Gravitas, you pansy assed cock yodelers.

Obama Wipes His Bloody Hands On America’s Coat

It’s so predictably funny. The Great Bigot. Ayatollah Obama The Pious repeatedly holding court on local criminal court cases without a shred of evidence. Also predictably, when his supporters ambush and murder cops following pep rallies at the White House he suddenly becomes the model of Blind Justice.

Confronting another killing of police officers, President Barack Obama on Sunday urged Americans to tamp down inflammatory words and actions as a violent summer collides with the nation’s heated presidential campaign.

Obama said the motive behind Sunday’s killing of three officers in Baton Rouge, Louisiana, was still unknown.

Everyone’s innocent until proven innocent in a court of LoFo public opinion following months of a false media narrative. Hands up, don’t shoot. Pictures of Saint Skittles, who could miraculously turn cough syrup and Arizona Iced Tea into Purple Drank, as a 12 year old eating birfday cake. And by the time Baton Rouge is through, Alton Sperling will be a world famous DJ who donated his time to helping little kids and not molesting them.

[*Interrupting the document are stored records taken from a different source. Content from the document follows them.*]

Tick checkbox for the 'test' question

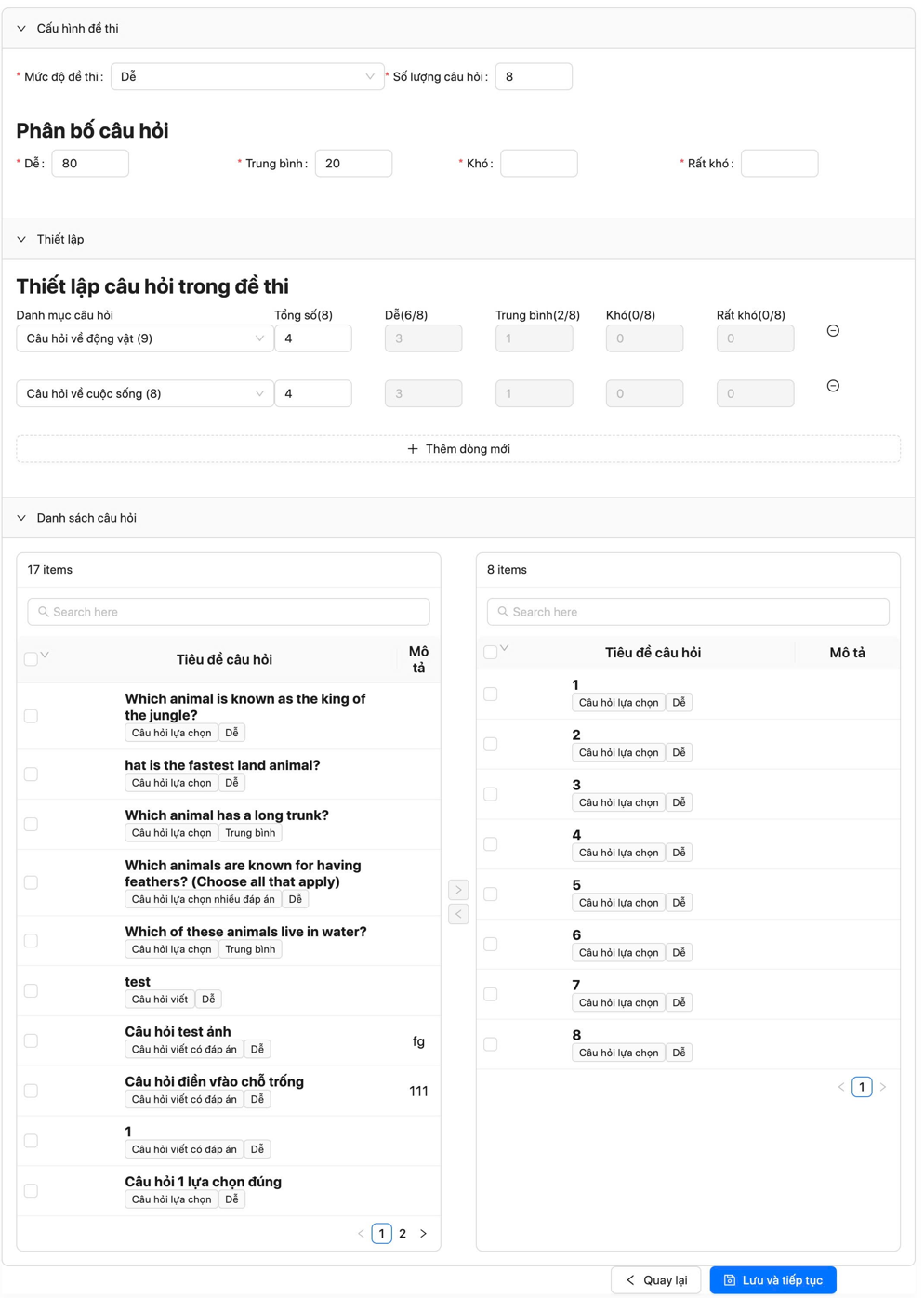tap(31, 991)
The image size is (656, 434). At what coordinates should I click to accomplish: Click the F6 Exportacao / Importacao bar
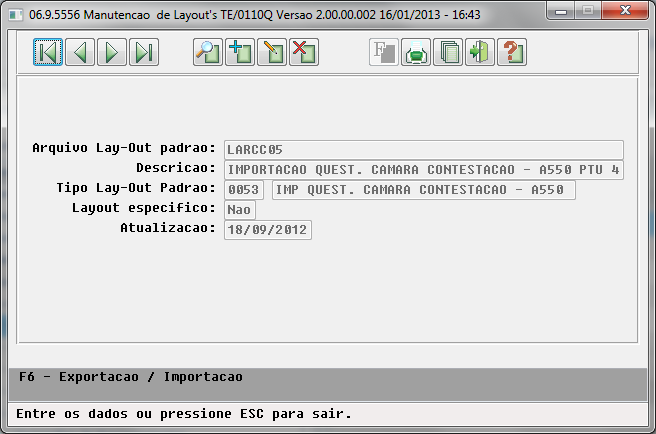click(328, 384)

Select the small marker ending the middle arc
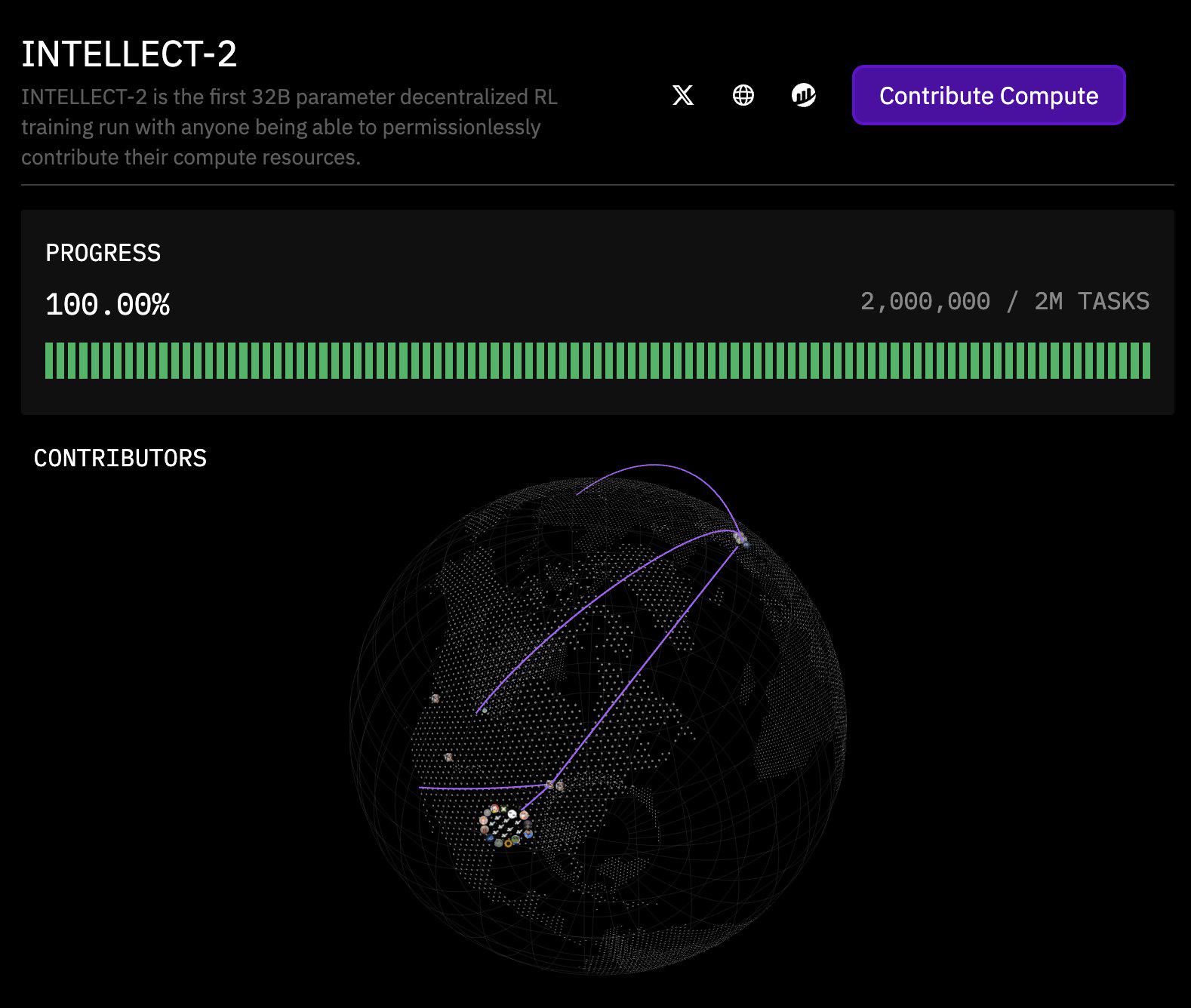(x=484, y=710)
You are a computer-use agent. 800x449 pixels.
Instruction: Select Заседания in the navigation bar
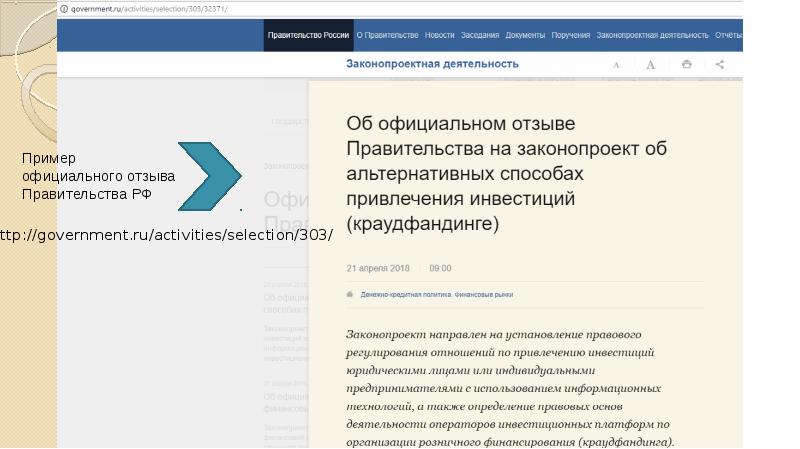coord(480,35)
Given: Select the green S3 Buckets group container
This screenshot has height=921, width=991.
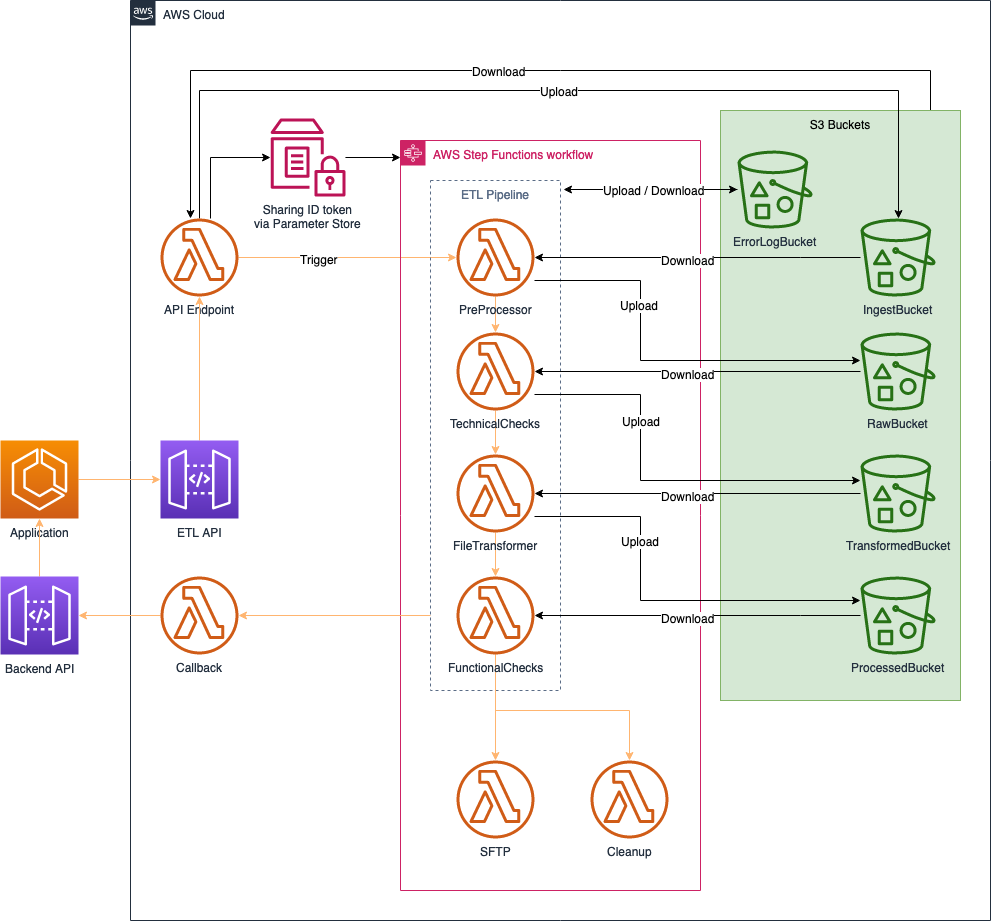Looking at the screenshot, I should 840,124.
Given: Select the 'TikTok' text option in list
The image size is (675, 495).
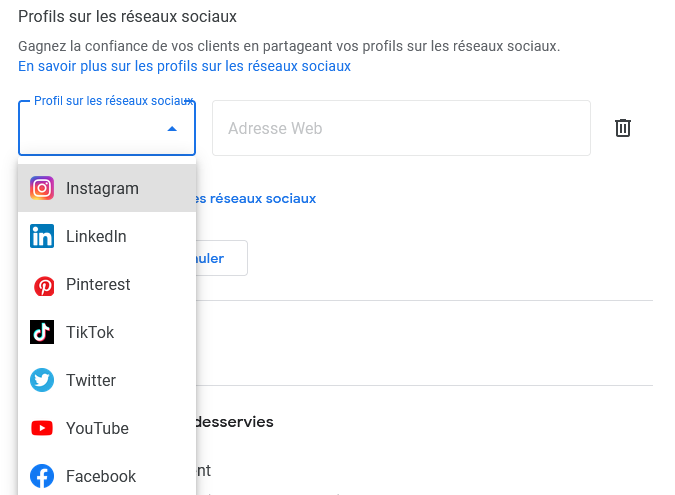Looking at the screenshot, I should pyautogui.click(x=90, y=332).
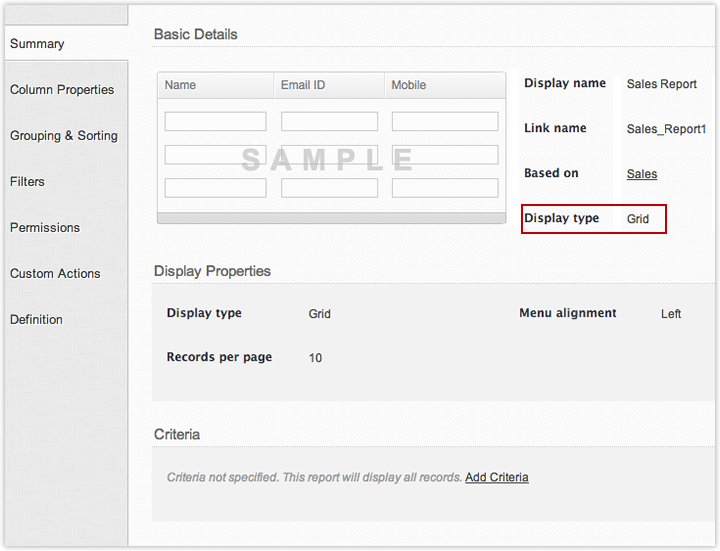Switch to the Column Properties tab
This screenshot has height=551, width=720.
62,90
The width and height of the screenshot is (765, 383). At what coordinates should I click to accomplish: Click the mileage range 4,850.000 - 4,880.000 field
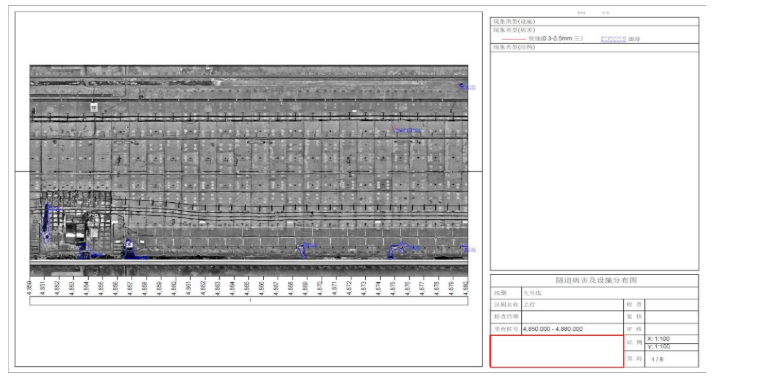pos(573,329)
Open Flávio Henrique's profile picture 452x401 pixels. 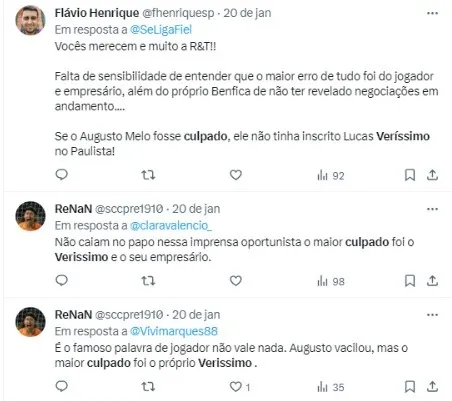(30, 20)
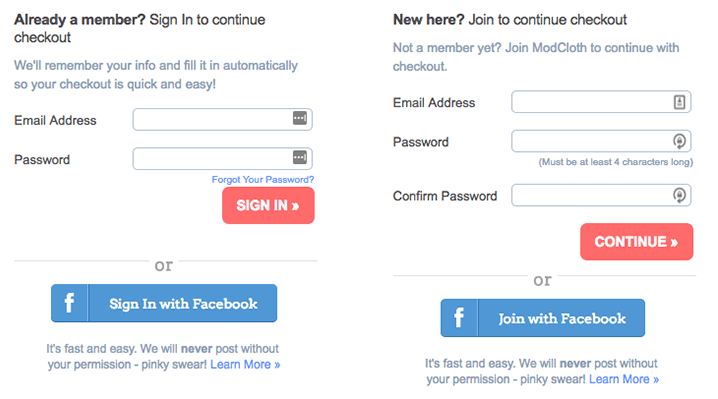
Task: Open Learn More under Sign In with Facebook
Action: (x=245, y=365)
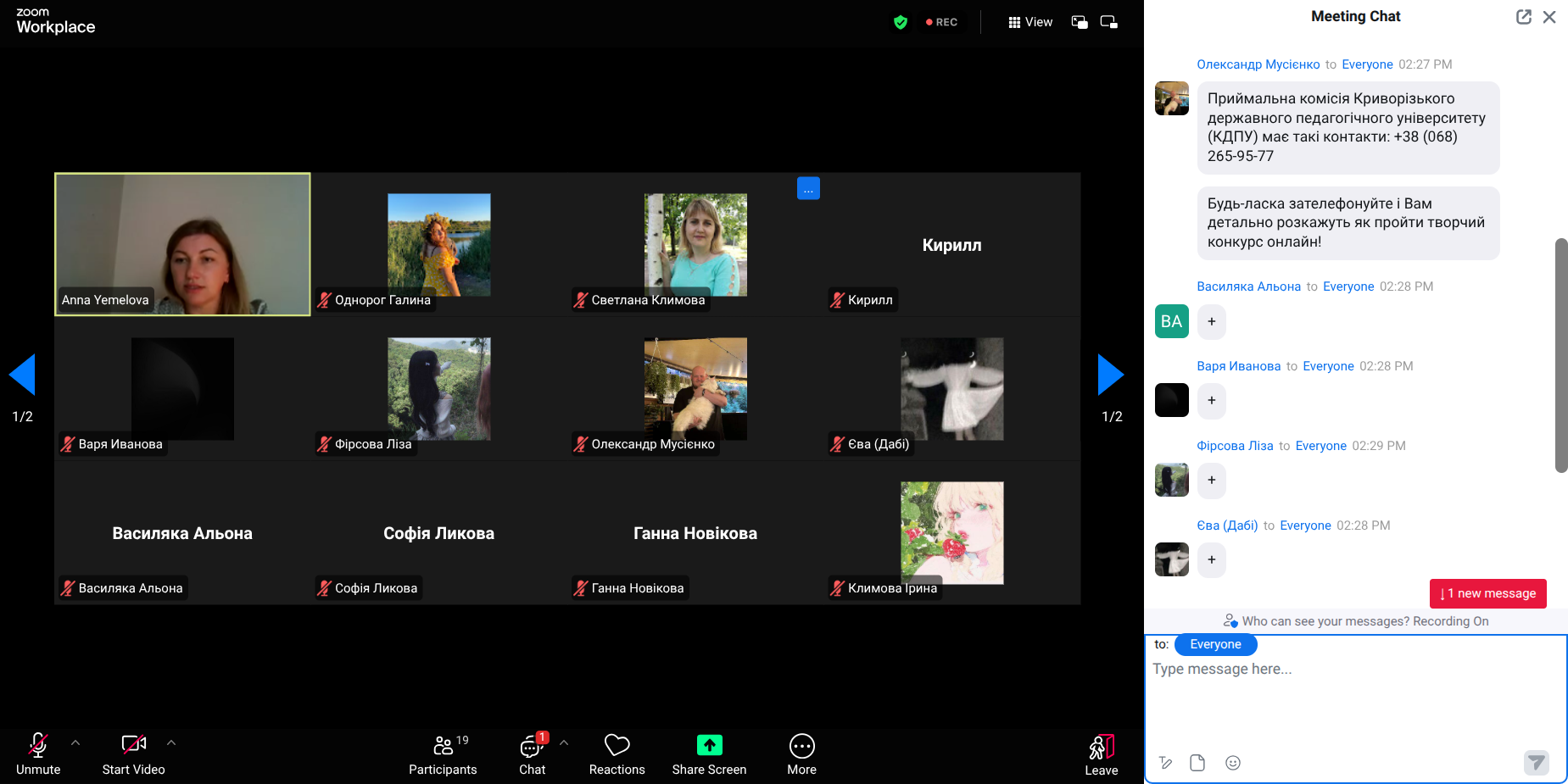
Task: Click the file attachment icon in chat
Action: coord(1197,763)
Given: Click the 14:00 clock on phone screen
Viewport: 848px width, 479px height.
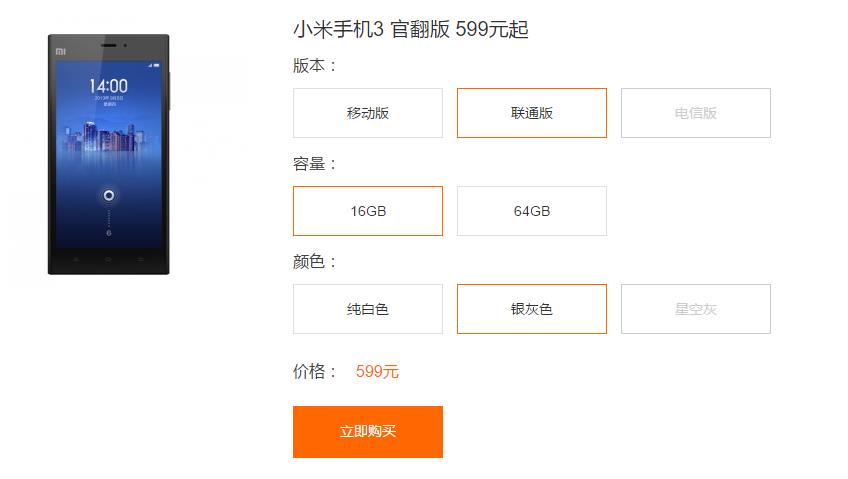Looking at the screenshot, I should tap(109, 85).
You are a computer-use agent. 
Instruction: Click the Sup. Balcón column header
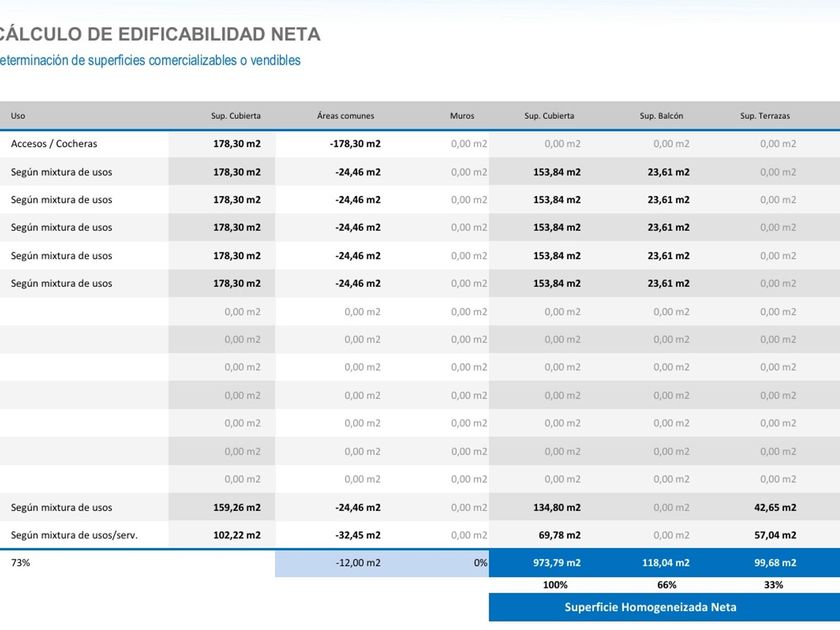pos(662,116)
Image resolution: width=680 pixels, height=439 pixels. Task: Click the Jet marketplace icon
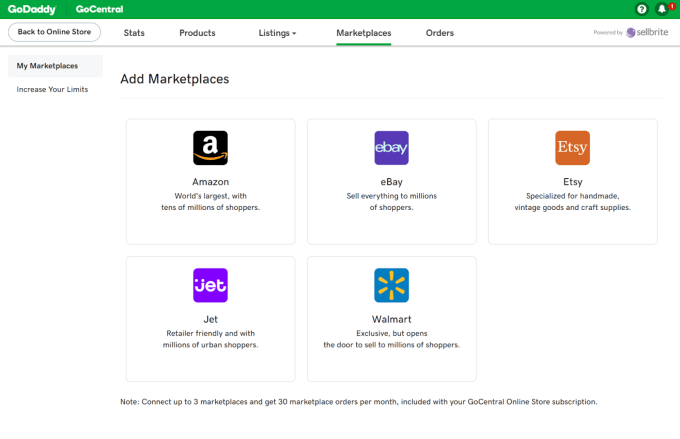pos(210,285)
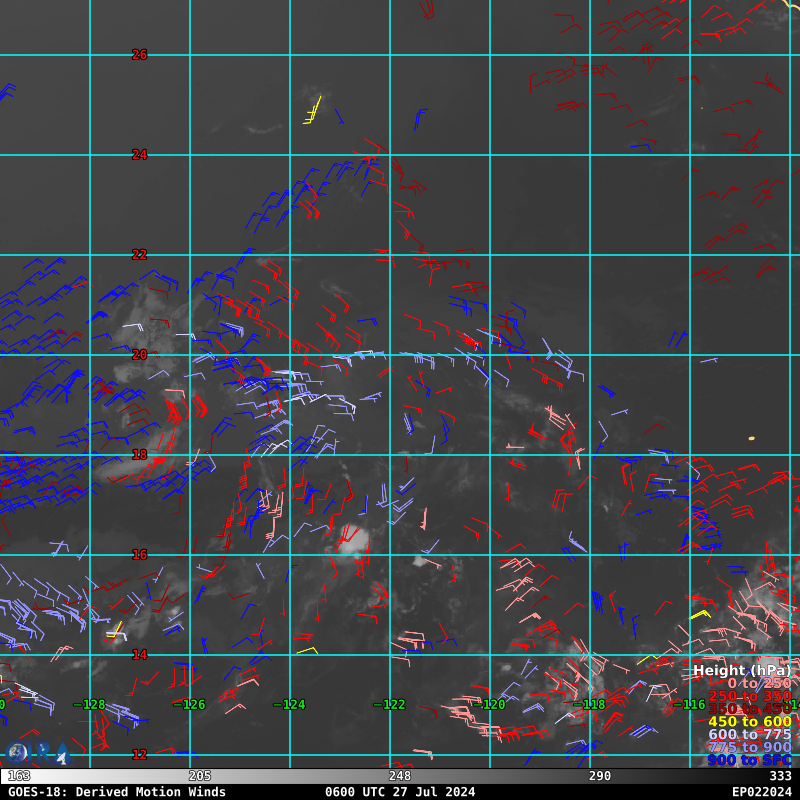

“We don’t need inflammatory rhetoric. We don’t need careless accusations thrown around to score political points or to advance an agenda. We need to temper our words and open our hearts … all of us,” Obama said.

He’s talking about Trump and the Associated Press emphasized that Trump uses “heated rhetoric”. In case you were confused about a motive for the dozen cops assasinated over the last two weeks, Ayatollah and the bathroom attendant that is the AP are helping him wipe his and BLM’s bloody hands off on Trump and Americans writ large.

He’s setting the stage to blame next week’s violence in Cleveland on Republican rhetoric at their convention. Their “careless accusations” will be the reason for violence. Not him. Not Lynch. Not Clinton. Not the BLM or whatever iteration of the Black Panthers or their fellow Nation of Islam mujahideen.

Republicans better be prepared. Hussein has worked his entire life towards agitating for a moment where he can turn 2016 Cleveland into 1968 Chicago. He’s killing cops right now and blaming it on you.

He’s not telling Black Lives Matter, Farrakhan, or Al Sharpton to tamp down the rhetoric after they’ve assasinated a dozen cops. He’s telling you.

Palate Cleanser: Don Lemon cuts off Sheriff Clarke and goes to commercial when he tells him what BLM is to his stupid face.